Eukaryotic DNA is packaged in the cell nucleus into chromatin, composed of arrays of DNA-histone protein octamer complexes, the nucleosomes. Over the past decade, it has become clear that chromatin structure in vivo is not a hierarchy of well-organized folded nucleosome fibers but displays considerable conformational variability and heterogeneity. In vitro and in vivo studies, as well as computational modeling, have revealed that attractive nucleosome-nucleosome interaction with an essential role of nucleosome stacking defines chromatin compaction. The internal structure of compacted nucleosome arrays is regulated by the flexible and dynamic histone N-terminal tails.

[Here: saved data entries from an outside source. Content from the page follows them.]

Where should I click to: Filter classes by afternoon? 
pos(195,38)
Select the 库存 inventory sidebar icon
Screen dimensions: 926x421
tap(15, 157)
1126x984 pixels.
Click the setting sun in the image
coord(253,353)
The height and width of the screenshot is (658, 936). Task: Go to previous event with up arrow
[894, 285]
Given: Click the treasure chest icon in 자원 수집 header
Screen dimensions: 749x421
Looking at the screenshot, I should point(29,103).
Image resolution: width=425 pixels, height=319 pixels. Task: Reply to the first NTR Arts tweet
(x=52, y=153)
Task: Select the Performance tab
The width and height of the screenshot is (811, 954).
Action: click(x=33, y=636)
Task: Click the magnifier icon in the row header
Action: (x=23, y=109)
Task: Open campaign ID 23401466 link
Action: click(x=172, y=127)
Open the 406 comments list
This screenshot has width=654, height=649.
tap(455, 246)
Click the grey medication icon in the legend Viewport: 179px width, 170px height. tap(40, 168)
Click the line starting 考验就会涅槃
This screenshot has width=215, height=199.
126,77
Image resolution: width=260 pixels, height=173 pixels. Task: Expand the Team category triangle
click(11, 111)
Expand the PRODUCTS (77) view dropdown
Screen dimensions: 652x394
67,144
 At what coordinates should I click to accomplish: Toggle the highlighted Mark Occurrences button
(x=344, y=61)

Since DNA is a highly negatively charged polyelectrolyte, electrostatic forces make a decisive contribution to chromatin formation and require the histones, particularly histone tails, to carry a significant positive charge. This also results in an essential role of mobile cations of the cytoplasm (K+, Na+, Mg2+) in regulating electrostatic interactions. Building on a previously successfully established bottom-up coarse-grained (CG) nucleosome model, we have developed a CG nucleosome array (chromatin fiber) model with the explicit presence of mobile ions and studied its conformational variability as a function of Na+ and Mg2+ ion concentration. With progressively elevated ion concentrations, we identified four main conformational states of nucleosome arrays characterized as extended, flexible, nucleosome-clutched, and globular fibers.